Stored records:
§ §
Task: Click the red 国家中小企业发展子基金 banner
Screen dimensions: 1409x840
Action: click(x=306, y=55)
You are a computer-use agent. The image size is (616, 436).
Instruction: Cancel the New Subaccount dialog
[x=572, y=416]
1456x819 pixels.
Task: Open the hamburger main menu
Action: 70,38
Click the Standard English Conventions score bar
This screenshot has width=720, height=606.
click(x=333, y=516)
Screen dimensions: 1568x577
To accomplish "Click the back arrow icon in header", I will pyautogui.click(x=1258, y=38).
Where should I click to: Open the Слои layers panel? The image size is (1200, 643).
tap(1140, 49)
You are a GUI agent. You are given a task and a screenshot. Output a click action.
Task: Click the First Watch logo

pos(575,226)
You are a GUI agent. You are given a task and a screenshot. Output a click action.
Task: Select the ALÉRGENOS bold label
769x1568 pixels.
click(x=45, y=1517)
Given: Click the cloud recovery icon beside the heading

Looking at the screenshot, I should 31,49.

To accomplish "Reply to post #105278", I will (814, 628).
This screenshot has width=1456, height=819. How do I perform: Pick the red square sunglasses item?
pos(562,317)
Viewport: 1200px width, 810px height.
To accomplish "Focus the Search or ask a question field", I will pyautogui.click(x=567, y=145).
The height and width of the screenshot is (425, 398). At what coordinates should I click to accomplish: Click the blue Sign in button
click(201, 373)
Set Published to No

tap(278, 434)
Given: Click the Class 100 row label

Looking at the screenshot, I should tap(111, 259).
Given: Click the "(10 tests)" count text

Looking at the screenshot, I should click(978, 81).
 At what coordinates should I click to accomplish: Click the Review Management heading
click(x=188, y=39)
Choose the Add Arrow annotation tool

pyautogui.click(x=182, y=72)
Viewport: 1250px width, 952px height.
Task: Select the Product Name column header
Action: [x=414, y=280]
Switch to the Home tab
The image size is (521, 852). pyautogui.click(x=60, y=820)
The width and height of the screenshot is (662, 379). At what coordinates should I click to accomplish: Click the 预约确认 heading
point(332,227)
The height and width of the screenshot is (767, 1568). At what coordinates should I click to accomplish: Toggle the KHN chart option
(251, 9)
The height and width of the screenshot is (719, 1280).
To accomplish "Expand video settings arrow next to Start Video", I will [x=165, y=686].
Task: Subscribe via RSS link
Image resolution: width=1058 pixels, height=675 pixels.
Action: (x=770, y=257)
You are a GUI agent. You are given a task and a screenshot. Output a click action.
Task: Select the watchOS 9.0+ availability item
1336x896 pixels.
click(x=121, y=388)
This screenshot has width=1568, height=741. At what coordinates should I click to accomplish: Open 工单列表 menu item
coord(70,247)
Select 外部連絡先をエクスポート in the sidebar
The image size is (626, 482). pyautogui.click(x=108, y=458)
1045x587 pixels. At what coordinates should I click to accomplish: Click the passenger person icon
§ §
Instructions for the task
Update every row above by replacing "Screen dimensions" with "Display size" and leaving everything else unchanged.

Solution for this task
Task: Click the red 国家中小企业发展子基金 banner
Display size: 1409x840
Action: click(x=306, y=55)
You are a computer-use agent. The image size is (616, 436).
Instruction: Cancel the New Subaccount dialog
[x=572, y=416]
1456x819 pixels.
Task: Open the hamburger main menu
Action: 70,38
Click the Standard English Conventions score bar
This screenshot has width=720, height=606.
click(x=333, y=516)
Display size: 1568x577
To accomplish "Click the back arrow icon in header", I will pyautogui.click(x=1258, y=38).
Where should I click to: Open the Слои layers panel? The image size is (1200, 643).
tap(1140, 49)
You are a GUI agent. You are given a task and a screenshot. Output a click action.
Task: Click the First Watch logo

pos(575,226)
You are a GUI agent. You are given a task and a screenshot. Output a click action.
Task: Select the ALÉRGENOS bold label
769x1568 pixels.
click(x=45, y=1517)
Given: Click the cloud recovery icon beside the heading

Looking at the screenshot, I should 31,49.

To accomplish "Reply to post #105278", I will (814, 628).
This screenshot has width=1456, height=819. How do I perform: Pick the red square sunglasses item?
pos(562,317)
Viewport: 1200px width, 810px height.
To accomplish "Focus the Search or ask a question field", I will pyautogui.click(x=567, y=145).
The height and width of the screenshot is (425, 398). At what coordinates should I click to accomplish: Click the blue Sign in button
click(201, 373)
Set Published to No

tap(278, 434)
Given: Click the Class 100 row label

Looking at the screenshot, I should tap(111, 259).
Given: Click the "(10 tests)" count text

Looking at the screenshot, I should click(978, 81).
 At what coordinates should I click to accomplish: Click the Review Management heading
click(x=188, y=39)
Choose the Add Arrow annotation tool

pyautogui.click(x=182, y=72)
Viewport: 1250px width, 952px height.
Task: Select the Product Name column header
Action: [x=414, y=280]
Switch to the Home tab
The image size is (521, 852). pyautogui.click(x=60, y=820)
The width and height of the screenshot is (662, 379). At what coordinates should I click to accomplish: Click the 预约确认 heading
point(332,227)
The height and width of the screenshot is (767, 1568). At what coordinates should I click to accomplish: Toggle the KHN chart option
(251, 9)
The height and width of the screenshot is (719, 1280).
To accomplish "Expand video settings arrow next to Start Video", I will [x=165, y=686].
Task: Subscribe via RSS link
Image resolution: width=1058 pixels, height=675 pixels.
Action: (x=770, y=257)
You are a GUI agent. You are given a task and a screenshot. Output a click action.
Task: Select the watchOS 9.0+ availability item
1336x896 pixels.
click(x=121, y=388)
This screenshot has width=1568, height=741. At what coordinates should I click to accomplish: Open 工单列表 menu item
coord(70,247)
Select 外部連絡先をエクスポート in the sidebar
The image size is (626, 482). pyautogui.click(x=108, y=458)
1045x587 pixels. At what coordinates should I click to accomplish: Click the passenger person icon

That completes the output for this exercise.